According to the Office of National Statistics, gross domestic product second quarter estimates show an increase of just 0.2% during the period, down on the 0.5% increase in Q1.
The Office of National Statistics said the increase was driven by the services and construction sectors. However, production and agriculture also declined.
Ian Spreadbury, manager of Fidelity’s Strategic Bond Fund said adverse feedback seemed to be in place where QE had led to higher food and commodity prices, which had acted as a tax on growth.

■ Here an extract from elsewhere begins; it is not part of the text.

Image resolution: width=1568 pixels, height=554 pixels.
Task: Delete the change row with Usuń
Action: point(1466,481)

Added to this was a drop in consumer confidence brought on by concerns over European and US debt.
“The outlook for growth has definitely deteriorated recently,” he said. “Some of this may be a consequence of QE not working as fully intended.”
Spreadbury believes a solution to save the euro would probably be reached though he did not see any solution appearing soon.

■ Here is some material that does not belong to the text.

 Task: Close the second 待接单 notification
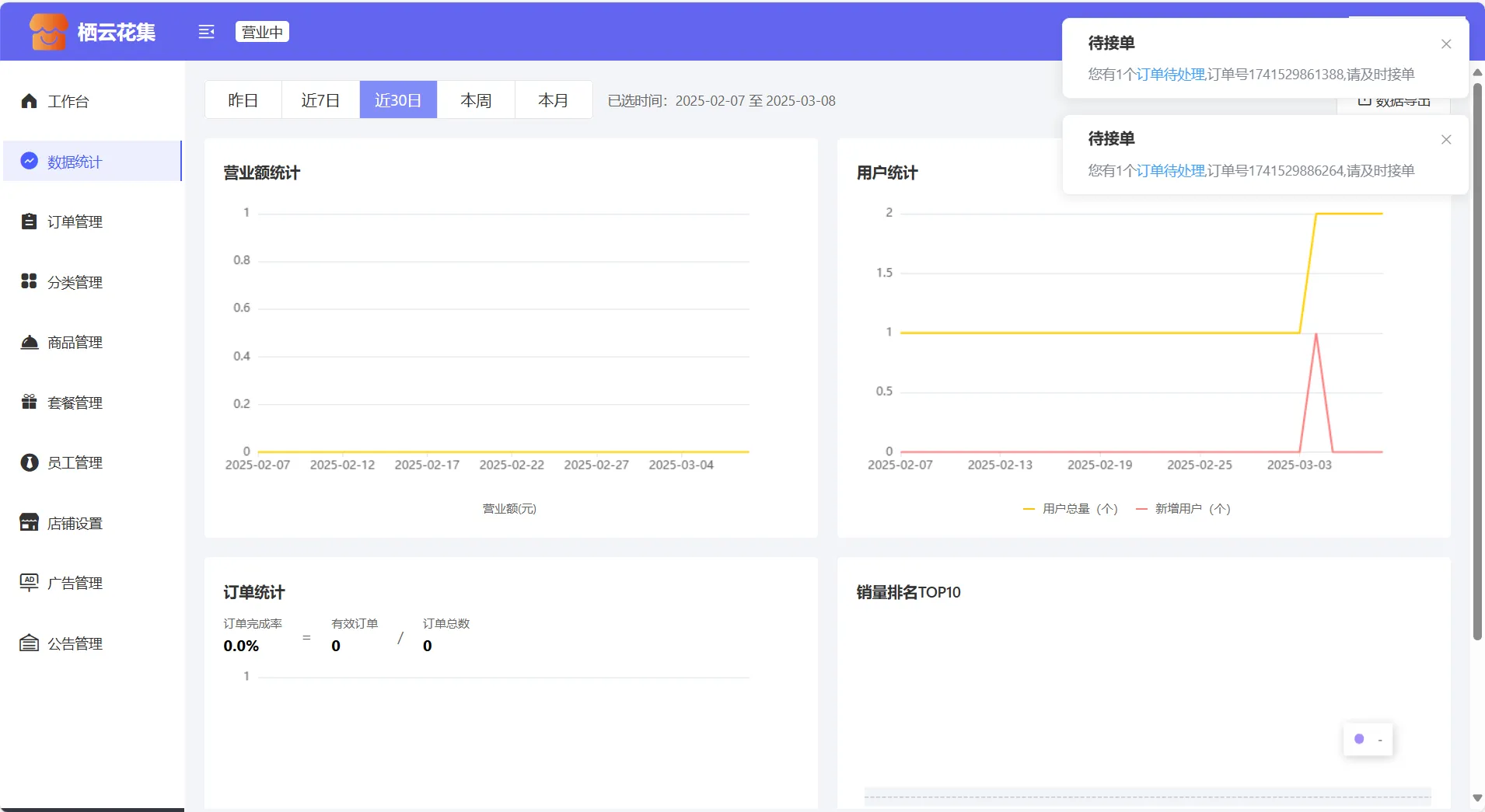tap(1446, 140)
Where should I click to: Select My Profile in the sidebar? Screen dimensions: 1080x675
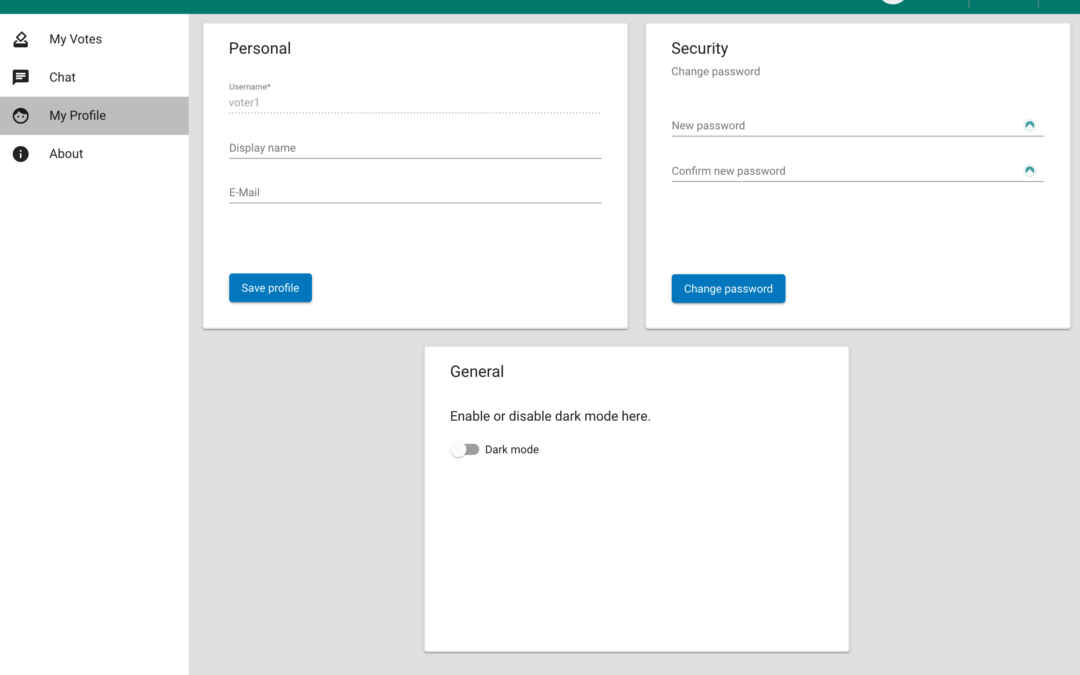[x=78, y=116]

“At the margins, the risk of a euro break-up have definitely increased,” he said. “The downside risk to credit has also increased because of the uncertainty and I expect bouts of market volatility to continue.”

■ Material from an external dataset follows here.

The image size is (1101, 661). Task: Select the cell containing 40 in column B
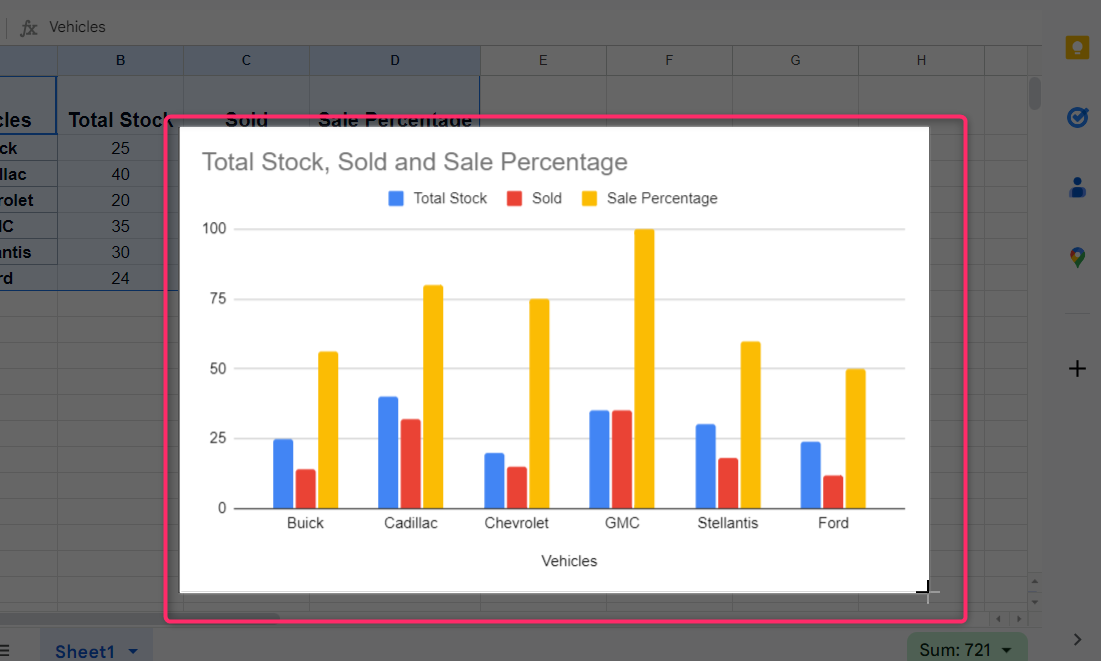click(x=120, y=174)
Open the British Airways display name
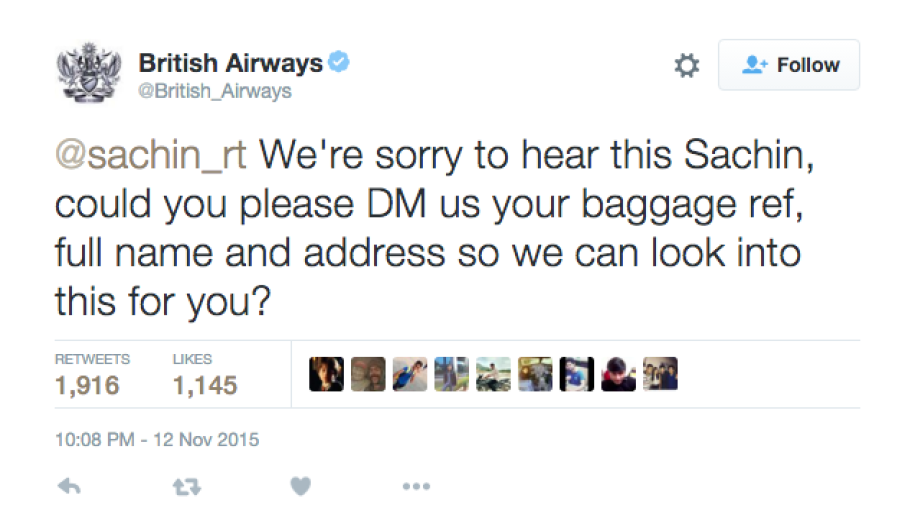The height and width of the screenshot is (531, 915). tap(231, 63)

On the positive side, he says shareholders are no longer placing as much pressure on companies to spend their cash buffers in the form of mergers and acquisitions, increased dividends or capex – all of which would be credit-negative for bond investors.
“In this uncertain environment, we detect a pressure instead for companies to retain strong balance sheets, which is good for credit,” he said.
Spreadbury’s reaction was to keep his Strategic Bond Fund “broadly neutral credit beta risk”, after being long on risk three months ago. His funds continue to be biased towards defensive credits and remain underweight financials in order to avoid over-concentration of risk, given his macro outlook.